The most devastating fallout from this cultural abdication is borne by our children and grandchildren. As we head towards the festive season, the plea is simple and urgent: na noda soqo vakavanua, must be conducted in a manner that is not offensive while our children and grandchildren are watching. This is the fundamental covenant between generations. Childhood is a stage of imitation; what children see, they internalise as normal. When they witness the adults they are taught to respect gyrating in sexually explicit ways, a dangerous lesson is seared into their consciousness: that the body is a public spectacle and that intimate private acts are subjects for public mockery. This normalisation is a gift to sexual predators, who operate most freely where the lines of consent and bodily autonomy are blurred. The village rara and valevakoro, once a sanctuary for cultural transmission, risks becoming a classroom for degradation, implicitly teaching our girls that their bodies are for display and our boys that lewdness is an acceptable form of expression.

This is not a mere coincidence, but a corrosive correlation we must have the courage to name. Amidst rising reports of sexual abuse, the continued celebration of such performances is not just irresponsible; it is a form of complicity. It creates a cultural static that drowns out the essential conversations about respect and safety. How can we tell a young person to value their body when they see its worth degraded in the lewd contortions of a community celebration? The adults, lost in a moment of revelry, are dancing on the fractured ground of their children and grandchildren’s future security.

The powerful metaphor used by concerned voices resonates deeply: “Sa curumi uciwai beka na nodai tovo”— our culture is perhaps being flooded. This is not the gentle river of organic change, but a flash flood of external, often commercialised, vulgarity that is washing away the fertile topsoil of our values. And in this deluge, the guardians are not building levees; they are swimming with the current, cheering it on.

The sigh that often ends these laments, “Isa Viti…”, is more than nostalgia; it is a call to action for every iTaukei who understands that culture is a living responsibility, not a relic. The challenge is not to reject joy or evolution, but to exercise profound discernment. True cultural strength lies in the wisdom to know what elevates a people and what degrades them, what protects the vulnerable and what makes them prey.

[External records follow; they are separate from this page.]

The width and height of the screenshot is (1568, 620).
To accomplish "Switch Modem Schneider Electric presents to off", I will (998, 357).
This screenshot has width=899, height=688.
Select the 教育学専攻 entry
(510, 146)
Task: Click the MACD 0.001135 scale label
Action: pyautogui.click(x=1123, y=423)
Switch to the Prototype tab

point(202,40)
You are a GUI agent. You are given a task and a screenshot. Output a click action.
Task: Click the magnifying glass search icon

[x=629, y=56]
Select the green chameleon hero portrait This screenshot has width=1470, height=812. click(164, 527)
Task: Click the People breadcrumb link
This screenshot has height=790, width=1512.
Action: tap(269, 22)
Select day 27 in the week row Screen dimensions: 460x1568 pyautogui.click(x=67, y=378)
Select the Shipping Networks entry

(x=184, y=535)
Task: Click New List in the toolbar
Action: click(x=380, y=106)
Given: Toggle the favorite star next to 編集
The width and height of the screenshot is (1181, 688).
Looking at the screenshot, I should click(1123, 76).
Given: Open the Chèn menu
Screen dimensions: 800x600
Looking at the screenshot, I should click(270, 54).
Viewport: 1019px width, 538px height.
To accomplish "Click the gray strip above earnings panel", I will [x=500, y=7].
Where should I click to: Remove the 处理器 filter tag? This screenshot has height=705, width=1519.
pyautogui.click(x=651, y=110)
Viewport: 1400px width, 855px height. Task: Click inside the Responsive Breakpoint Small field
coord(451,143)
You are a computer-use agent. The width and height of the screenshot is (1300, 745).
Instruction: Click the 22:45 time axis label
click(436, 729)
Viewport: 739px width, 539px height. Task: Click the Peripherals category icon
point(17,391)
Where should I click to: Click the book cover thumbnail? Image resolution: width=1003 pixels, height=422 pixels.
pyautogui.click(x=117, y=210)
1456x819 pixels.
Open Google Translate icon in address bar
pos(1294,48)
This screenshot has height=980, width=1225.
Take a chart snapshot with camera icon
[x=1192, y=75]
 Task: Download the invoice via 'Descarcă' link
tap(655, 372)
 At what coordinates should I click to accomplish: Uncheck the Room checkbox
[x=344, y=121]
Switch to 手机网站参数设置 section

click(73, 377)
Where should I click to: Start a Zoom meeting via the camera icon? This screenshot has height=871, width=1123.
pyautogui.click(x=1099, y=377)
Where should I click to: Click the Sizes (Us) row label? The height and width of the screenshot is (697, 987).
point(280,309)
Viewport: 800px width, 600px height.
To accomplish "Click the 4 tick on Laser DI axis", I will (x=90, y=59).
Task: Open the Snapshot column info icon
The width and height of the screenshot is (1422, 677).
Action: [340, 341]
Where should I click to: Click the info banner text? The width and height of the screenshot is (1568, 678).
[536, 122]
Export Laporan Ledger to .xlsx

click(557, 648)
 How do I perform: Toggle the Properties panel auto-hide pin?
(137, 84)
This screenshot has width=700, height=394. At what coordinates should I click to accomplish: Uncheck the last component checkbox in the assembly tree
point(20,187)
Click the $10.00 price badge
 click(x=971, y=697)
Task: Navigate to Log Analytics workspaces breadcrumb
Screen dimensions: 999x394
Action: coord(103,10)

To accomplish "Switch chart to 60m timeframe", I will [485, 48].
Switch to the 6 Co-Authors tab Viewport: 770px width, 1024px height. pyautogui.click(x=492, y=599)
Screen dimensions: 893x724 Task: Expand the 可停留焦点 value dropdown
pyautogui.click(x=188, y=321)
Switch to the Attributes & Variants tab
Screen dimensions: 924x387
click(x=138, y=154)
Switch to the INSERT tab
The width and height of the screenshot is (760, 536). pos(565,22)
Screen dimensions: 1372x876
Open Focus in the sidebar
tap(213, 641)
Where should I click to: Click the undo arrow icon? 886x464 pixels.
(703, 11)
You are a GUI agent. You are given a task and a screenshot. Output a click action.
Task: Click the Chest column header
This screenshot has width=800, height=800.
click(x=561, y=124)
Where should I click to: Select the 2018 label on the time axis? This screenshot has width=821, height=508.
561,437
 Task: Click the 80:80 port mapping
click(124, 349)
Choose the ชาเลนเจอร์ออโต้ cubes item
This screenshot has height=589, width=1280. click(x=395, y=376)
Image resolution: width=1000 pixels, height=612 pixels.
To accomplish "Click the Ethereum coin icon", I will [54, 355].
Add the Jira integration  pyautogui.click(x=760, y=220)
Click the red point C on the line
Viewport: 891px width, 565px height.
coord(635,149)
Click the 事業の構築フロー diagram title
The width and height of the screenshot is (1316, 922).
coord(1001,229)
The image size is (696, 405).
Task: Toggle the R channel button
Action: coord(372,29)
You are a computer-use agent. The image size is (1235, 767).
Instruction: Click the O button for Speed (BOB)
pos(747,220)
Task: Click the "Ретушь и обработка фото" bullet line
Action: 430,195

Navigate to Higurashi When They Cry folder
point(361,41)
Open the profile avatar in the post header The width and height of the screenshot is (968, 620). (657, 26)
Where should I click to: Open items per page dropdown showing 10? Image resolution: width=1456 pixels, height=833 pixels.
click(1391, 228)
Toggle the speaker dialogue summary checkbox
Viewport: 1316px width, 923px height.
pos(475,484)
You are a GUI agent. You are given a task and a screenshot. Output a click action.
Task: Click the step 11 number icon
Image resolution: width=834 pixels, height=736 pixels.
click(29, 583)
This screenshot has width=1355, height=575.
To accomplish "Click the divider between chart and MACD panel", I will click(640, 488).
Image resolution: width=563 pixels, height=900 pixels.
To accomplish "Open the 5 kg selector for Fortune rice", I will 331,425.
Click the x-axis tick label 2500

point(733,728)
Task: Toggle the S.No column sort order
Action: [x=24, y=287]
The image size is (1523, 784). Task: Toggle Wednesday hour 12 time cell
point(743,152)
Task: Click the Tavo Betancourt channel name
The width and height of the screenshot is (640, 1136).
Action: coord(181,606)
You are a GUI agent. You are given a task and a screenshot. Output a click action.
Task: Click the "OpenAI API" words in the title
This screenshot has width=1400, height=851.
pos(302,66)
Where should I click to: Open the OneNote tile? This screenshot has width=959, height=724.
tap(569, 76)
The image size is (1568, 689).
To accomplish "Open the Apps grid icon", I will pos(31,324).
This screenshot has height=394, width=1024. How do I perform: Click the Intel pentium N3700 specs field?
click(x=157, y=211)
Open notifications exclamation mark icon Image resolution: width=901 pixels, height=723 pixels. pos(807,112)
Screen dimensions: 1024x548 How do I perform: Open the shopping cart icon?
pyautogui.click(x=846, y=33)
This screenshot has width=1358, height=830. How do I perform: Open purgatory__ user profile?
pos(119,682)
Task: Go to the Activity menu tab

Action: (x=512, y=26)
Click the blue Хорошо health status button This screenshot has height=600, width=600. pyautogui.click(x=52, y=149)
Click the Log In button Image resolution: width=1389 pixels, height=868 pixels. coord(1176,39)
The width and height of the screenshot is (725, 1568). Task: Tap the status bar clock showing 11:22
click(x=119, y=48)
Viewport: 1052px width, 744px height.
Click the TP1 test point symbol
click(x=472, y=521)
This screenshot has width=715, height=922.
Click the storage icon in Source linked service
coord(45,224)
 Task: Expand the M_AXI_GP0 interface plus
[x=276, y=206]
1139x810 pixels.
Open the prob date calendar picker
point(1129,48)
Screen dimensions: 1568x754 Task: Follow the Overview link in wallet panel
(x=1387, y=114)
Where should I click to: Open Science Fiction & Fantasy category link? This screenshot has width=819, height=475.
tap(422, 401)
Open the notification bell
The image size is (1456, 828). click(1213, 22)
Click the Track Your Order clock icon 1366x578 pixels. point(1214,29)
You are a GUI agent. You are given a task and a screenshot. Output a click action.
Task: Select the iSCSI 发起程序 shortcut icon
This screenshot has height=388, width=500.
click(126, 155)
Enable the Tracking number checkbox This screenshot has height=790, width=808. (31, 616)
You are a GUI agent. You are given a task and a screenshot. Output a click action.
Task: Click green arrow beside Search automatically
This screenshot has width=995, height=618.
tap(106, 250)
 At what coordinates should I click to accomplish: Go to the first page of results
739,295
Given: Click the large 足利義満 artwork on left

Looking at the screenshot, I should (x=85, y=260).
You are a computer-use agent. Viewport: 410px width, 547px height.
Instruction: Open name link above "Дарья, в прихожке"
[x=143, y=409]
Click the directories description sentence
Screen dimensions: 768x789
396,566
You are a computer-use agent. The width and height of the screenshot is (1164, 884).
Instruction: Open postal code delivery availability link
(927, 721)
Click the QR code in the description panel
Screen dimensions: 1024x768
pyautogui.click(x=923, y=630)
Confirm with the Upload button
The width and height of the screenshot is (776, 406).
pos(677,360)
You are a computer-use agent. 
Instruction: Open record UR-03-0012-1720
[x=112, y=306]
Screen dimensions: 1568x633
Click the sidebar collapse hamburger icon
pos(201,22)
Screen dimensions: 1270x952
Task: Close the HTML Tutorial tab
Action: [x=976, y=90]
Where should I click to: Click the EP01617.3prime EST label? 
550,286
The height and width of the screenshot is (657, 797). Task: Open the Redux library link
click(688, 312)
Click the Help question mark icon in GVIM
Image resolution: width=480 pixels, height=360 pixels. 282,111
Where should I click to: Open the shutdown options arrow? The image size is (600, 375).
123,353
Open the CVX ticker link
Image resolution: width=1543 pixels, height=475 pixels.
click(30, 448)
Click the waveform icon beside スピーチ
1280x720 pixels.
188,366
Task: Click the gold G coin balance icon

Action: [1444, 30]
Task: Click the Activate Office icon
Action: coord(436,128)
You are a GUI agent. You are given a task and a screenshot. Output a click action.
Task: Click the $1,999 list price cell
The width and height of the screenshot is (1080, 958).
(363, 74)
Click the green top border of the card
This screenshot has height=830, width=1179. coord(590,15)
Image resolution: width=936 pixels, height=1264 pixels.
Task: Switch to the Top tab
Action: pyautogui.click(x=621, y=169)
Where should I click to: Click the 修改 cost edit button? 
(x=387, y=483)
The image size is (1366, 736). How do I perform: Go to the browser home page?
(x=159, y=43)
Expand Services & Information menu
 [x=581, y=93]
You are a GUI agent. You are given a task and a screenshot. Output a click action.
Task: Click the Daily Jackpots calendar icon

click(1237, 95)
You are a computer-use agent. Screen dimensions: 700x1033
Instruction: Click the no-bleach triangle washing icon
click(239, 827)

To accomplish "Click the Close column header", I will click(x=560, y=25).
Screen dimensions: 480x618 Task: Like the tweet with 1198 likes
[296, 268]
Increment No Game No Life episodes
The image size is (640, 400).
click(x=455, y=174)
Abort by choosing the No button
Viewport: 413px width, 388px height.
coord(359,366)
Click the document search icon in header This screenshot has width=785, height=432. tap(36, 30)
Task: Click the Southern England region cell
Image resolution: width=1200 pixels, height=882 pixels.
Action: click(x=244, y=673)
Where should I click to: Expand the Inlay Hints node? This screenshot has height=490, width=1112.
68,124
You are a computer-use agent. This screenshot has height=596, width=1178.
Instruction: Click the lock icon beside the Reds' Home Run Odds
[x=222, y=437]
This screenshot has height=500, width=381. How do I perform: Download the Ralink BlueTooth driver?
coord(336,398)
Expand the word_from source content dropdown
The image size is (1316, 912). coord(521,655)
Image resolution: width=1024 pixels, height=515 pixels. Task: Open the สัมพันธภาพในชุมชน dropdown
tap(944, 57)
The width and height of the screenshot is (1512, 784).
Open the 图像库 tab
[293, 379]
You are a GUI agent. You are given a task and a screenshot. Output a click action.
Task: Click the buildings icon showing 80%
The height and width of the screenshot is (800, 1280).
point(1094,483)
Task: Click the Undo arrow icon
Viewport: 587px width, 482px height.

We must ask ourselves: What story do our movements tell now? Is it one of respect, community, and guardianship? Or is it the story of a people so enchanted by foreign shadows that they have forgotten the fire of their own hearth?

The music in our rara must change. It is time to remember the older, deeper rhythms, the rhythms of responsibility, the beats of respect, and the melody of a culture that knows that the most important dance is the one that protects the innocent who watch. Our children and grandchildren’s eyes are upon us. It is time we danced a dance worthy of their future.